When running run_prmc.py
for prMCs, the script actually loads a pMC and extends this model into a prMC, by creating uncertainty sets (of the type passed to the --uncertainty_model
argument) around the provided parameter instantiation.
A parameter instantiation can be passed through the --default_valuation
argument (see Section 5), or by providing a file using the --parameters
argument.
This parameter instantiation file assigns a value to each parameter and (optionally) a sample size for each of the parameters.
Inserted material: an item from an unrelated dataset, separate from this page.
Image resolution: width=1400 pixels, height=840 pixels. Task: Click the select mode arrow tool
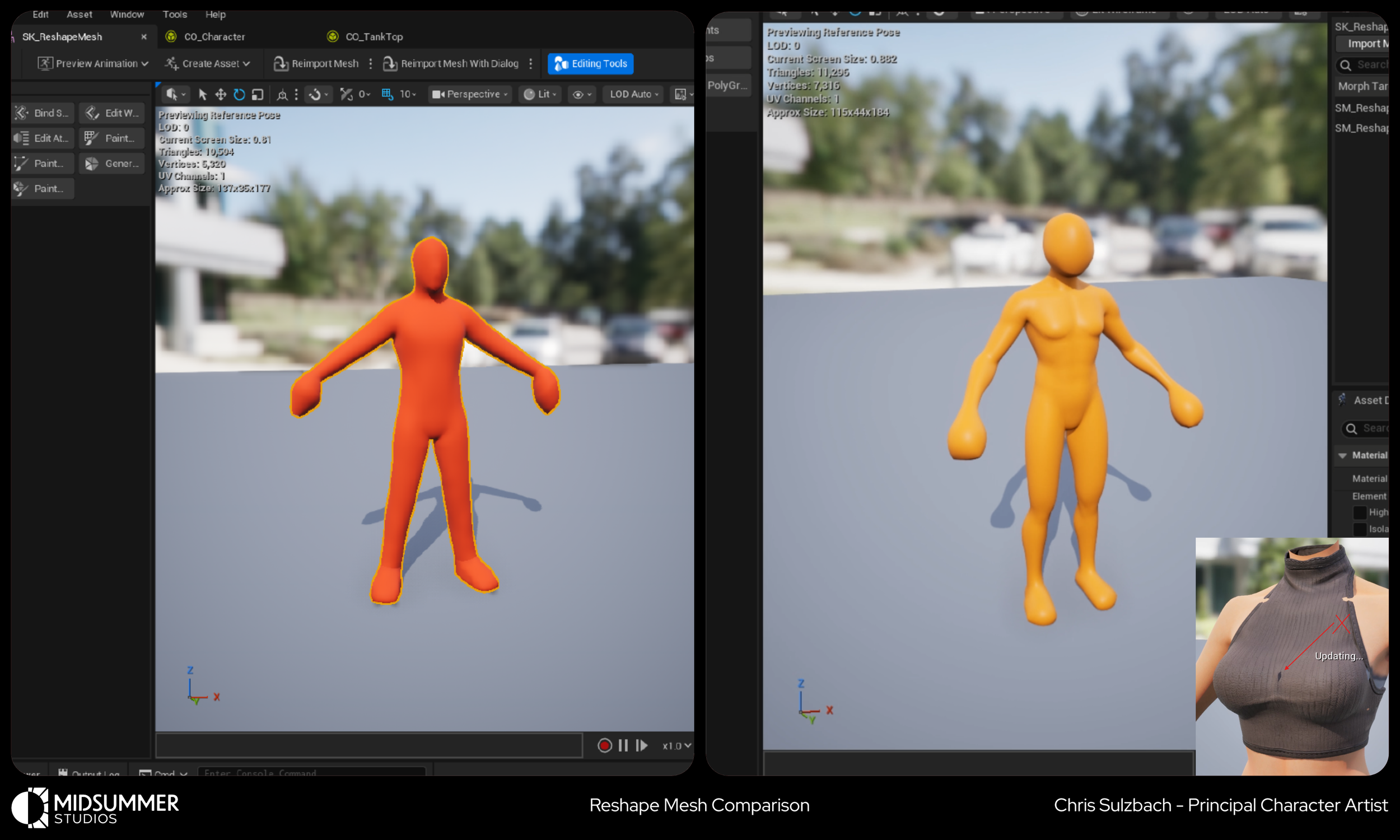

For example, the slippery grid world model in models/slipgrid/pmc_size=10_params=10.drn
has 10 parameters, so its parameter instantiation file models/slipgrid/pmc_size=10_params=10_mle.json
is defined as:
{"v0": [0.20853080568720378, 844], "v1": [0.19893617021276597, 940], "v2": [0.15224191866527634, 959], "v3": [0.10526315789473684, 608], "v4": [0.13810741687979539, 782], "v5": [0.10300429184549356, 932], "v6": [0.13925729442970822, 754], "v7": [0.18058455114822547, 958], "v8": [0.12708333333333333, 960], "v9": [0.12384473197781885, 541]}
Here, each parameter is assigned a value and a sample size. For example, parameter v0 has a value of 0.2085 and a sample size of 844.
The sample sizes are used for prMCs with Hoeffding's inequality as uncertainty model.
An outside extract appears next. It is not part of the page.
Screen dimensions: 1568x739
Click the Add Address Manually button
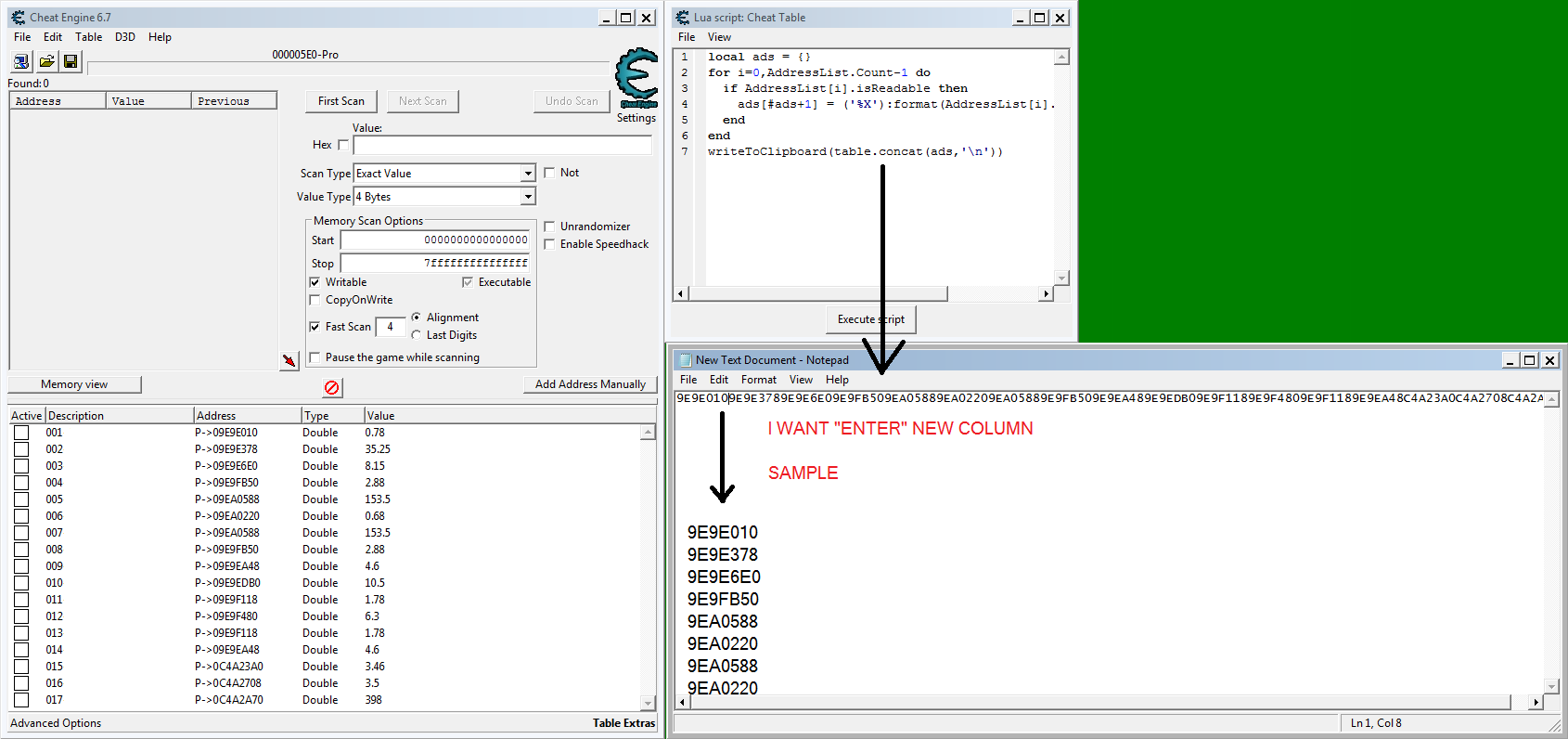tap(590, 384)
For pMCs, it is also possible to simply omit the sample sizes, for example as in the file models/slipgrid/pmc_size=10_params=10.json
:
{"v0": 0.1971945002499666, "v1": 0.1878193471347177, "v2": 0.15096243767199002, "v3": 0.10557146937016064, "v4": 0.14511592145209282, "v5": 0.10199876654087588, "v6": 0.14417109212488455, "v7": 0.19795867288127286, "v8": 0.13594444639693215, "v9": 0.1480893530836163}
The included Docker image of our artifact is based on Docker images of Gurobi and Stormpy. After making changes to the source code, the Docker container must be built again using the included Dockerfile. Rebuilding the image can be done by executing the following command in the root directory of the artifact (here, 1.0 indicates the version):
docker build -t prmc_sensitivity:1.0 .
If Docker returns permission errors, consider running the command above with sudo
(or see the note earlier in this ReadMe for avoid having to run using sudo).